>> BEGIN Text segment
Wednesday 21st of June 2023

Hi Keith, why did you prefer to use IBKR LLC over IBSG? I started with IBKR LLC not knowing that it doesn’t include SG & HK stocks. So I open an IBSG account. Now planning to move all UCITS etf from LLC to IBSG. And will also transfer ucits shares from SCB to IBSG. Do you see any problem with this setup?

Kyith

Wednesday 28th of June 2023

Hi Gemma, from what you mention not much issue. IBSG should be a better platform than SCB. I am surprise you cannot trade HK stocks with IBKR LLC. I have been able to do that.

I started with IBKR LLC so that was what I am on. I actually have both. IBKR has SIPC protection but as a US entity it also has its estate tax issue with cash.

Ryan

Monday 4th of July 2022

Thanks for this write up Kyith! Can I ask how taxes are processed when you hold SG stocks in IBKR? I understand taxes are withheld for capital gains and dividends for US stocks/ETFs and wonder if SG gains/dividends will be taxed as foreign investment. A consideration might be that I currently hold tax residency in the US.
>> END Text segment
>> BEGIN Data in this exercise
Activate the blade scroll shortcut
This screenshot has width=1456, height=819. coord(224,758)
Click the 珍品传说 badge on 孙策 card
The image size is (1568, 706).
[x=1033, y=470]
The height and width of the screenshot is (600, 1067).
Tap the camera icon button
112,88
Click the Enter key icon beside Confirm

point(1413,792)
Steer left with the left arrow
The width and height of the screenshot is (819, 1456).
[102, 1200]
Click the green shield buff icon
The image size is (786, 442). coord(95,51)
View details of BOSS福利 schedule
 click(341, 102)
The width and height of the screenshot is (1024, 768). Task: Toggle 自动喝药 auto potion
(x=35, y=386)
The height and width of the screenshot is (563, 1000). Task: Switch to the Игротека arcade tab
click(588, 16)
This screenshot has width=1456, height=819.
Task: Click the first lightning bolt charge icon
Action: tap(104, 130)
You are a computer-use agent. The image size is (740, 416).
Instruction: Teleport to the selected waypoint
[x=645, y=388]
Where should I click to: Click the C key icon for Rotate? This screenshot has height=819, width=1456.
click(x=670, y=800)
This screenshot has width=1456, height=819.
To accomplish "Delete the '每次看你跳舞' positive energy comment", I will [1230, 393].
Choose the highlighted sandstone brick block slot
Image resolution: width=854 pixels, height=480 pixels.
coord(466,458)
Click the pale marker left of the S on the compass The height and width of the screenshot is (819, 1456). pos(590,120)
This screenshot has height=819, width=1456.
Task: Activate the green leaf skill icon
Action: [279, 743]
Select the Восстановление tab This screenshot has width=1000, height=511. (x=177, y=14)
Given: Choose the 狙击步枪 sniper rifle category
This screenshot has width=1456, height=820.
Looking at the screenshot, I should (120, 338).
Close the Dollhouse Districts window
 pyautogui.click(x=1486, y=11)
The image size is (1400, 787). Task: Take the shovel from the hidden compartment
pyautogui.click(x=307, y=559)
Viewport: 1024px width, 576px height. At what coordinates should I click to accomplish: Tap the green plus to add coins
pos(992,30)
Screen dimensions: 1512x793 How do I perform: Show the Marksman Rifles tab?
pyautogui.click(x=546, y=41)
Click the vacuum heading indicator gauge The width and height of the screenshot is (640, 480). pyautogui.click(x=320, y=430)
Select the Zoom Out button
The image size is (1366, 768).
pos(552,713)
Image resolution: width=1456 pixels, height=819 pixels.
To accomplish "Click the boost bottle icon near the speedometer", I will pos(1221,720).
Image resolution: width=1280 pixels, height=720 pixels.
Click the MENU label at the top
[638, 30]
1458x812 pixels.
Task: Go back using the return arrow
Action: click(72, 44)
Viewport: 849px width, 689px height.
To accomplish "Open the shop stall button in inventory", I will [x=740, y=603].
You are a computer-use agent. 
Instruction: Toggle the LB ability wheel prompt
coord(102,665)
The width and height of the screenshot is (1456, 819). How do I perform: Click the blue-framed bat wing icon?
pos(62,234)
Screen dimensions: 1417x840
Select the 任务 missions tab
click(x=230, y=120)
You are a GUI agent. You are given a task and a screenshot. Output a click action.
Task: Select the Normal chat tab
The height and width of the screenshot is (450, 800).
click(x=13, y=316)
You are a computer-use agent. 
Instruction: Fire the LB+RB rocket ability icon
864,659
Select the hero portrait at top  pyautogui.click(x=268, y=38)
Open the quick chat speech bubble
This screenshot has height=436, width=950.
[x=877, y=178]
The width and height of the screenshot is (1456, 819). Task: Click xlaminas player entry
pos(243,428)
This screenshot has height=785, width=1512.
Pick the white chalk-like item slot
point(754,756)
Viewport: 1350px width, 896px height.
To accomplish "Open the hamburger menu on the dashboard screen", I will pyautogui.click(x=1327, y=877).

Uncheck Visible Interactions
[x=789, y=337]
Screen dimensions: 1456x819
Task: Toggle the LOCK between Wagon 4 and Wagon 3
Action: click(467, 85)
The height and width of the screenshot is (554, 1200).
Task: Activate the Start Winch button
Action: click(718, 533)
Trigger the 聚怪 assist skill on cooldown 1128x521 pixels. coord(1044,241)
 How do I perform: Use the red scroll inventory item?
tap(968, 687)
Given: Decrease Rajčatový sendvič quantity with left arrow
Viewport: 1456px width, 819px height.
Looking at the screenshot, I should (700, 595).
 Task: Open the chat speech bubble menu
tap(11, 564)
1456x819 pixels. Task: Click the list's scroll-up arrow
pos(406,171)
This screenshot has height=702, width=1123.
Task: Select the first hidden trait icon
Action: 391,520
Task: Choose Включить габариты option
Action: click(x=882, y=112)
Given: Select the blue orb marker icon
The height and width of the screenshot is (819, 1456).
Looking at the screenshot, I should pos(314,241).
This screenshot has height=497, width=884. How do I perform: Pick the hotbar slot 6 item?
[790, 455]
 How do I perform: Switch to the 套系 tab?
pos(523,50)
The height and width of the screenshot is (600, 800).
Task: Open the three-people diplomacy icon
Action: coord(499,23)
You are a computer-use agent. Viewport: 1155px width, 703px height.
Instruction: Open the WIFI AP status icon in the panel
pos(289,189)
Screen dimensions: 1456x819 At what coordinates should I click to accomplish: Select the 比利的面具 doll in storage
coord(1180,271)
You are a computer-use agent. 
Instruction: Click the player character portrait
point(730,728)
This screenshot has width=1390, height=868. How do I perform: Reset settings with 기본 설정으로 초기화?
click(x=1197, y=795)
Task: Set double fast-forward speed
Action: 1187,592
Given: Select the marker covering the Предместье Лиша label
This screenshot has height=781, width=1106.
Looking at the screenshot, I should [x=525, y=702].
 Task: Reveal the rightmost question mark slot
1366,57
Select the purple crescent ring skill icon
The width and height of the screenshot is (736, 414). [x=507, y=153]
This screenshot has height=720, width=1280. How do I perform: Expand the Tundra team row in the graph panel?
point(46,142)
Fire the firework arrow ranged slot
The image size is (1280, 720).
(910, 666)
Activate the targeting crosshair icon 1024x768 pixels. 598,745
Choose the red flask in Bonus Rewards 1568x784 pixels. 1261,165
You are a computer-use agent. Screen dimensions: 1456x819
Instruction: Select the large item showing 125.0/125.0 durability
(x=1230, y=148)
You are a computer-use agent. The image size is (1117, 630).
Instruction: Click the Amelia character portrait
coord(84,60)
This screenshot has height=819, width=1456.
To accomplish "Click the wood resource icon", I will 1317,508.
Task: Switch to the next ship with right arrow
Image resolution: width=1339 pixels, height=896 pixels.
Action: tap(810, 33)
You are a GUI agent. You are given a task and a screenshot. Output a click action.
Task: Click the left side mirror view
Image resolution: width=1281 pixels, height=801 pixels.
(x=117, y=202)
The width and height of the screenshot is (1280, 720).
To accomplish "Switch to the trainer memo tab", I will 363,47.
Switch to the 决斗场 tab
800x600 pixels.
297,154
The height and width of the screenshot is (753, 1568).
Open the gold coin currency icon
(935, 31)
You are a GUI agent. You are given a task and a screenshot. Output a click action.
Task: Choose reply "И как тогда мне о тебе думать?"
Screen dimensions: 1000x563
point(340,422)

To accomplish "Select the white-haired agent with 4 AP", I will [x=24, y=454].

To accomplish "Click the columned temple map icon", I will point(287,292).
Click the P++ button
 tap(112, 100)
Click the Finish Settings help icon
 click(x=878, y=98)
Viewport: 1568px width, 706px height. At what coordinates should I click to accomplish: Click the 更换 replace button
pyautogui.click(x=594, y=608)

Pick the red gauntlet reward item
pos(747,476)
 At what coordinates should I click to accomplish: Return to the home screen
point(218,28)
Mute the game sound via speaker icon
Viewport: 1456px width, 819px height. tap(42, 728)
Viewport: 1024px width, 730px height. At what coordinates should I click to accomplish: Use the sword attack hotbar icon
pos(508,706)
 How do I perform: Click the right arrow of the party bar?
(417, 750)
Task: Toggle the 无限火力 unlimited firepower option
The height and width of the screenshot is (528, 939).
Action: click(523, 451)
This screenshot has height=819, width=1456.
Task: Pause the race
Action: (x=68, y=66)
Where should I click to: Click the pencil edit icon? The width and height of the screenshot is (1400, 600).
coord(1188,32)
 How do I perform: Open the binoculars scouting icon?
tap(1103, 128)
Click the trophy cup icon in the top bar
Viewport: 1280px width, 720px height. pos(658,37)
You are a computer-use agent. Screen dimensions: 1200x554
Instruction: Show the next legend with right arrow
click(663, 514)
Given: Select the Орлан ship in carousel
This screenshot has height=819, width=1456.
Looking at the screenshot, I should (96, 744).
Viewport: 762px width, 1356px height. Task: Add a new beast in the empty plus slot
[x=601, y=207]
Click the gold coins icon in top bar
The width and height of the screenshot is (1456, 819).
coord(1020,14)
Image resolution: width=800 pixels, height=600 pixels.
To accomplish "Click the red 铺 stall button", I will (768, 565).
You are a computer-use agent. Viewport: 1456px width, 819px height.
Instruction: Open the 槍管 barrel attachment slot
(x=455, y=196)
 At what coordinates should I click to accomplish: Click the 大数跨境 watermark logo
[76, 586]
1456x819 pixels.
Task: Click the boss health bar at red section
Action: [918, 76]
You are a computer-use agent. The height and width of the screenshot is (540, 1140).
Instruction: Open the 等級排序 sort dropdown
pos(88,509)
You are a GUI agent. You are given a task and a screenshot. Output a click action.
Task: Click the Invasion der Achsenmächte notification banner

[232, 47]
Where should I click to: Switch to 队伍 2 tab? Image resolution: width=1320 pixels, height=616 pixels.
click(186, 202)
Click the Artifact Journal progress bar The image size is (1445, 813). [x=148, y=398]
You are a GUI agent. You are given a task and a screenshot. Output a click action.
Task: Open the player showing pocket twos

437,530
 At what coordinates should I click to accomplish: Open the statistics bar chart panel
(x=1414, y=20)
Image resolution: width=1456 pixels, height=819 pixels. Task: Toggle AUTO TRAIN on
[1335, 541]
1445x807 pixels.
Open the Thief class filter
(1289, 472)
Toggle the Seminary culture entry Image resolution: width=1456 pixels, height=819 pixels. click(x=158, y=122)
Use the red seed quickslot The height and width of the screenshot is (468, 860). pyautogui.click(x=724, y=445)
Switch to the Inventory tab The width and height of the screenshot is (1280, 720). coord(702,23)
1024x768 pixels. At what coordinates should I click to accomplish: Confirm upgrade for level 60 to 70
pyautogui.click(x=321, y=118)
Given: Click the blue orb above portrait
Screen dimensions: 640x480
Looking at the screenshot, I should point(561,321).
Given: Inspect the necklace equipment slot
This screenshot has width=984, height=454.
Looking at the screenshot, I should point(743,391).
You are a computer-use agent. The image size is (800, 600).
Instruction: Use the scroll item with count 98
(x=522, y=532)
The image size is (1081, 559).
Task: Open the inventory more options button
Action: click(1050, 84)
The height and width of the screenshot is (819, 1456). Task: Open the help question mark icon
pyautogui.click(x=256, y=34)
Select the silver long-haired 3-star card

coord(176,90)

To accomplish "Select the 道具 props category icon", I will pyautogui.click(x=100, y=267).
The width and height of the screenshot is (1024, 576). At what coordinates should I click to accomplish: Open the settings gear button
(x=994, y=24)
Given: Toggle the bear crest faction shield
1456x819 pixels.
>> END Data in this exercise
● **Task 1**:
Answer these from the comment thread above:
(a) After learning that IBKR LLC doesn't include SG & HK stocks, what account did the writer of the first comment open?
(b) What protection does Kyith say IBKR has?
(c) Where does Ryan's comment say Ryan currently holds tax residency?
● **Task 2**: From the records, echo back the lines from the line with "I will point(287,292)." up to and including the line with "pos(747,476)".

● **Expected answer 1**:
(a) An IBSG account.
(b) SIPC protection.
(c) The US.

● **Expected answer 2**:
To accomplish "Click the columned temple map icon", I will point(287,292).
Click the P++ button
 tap(112, 100)
Click the Finish Settings help icon
 click(x=878, y=98)
Viewport: 1568px width, 706px height. At what coordinates should I click to accomplish: Click the 更换 replace button
pyautogui.click(x=594, y=608)

Pick the red gauntlet reward item
pos(747,476)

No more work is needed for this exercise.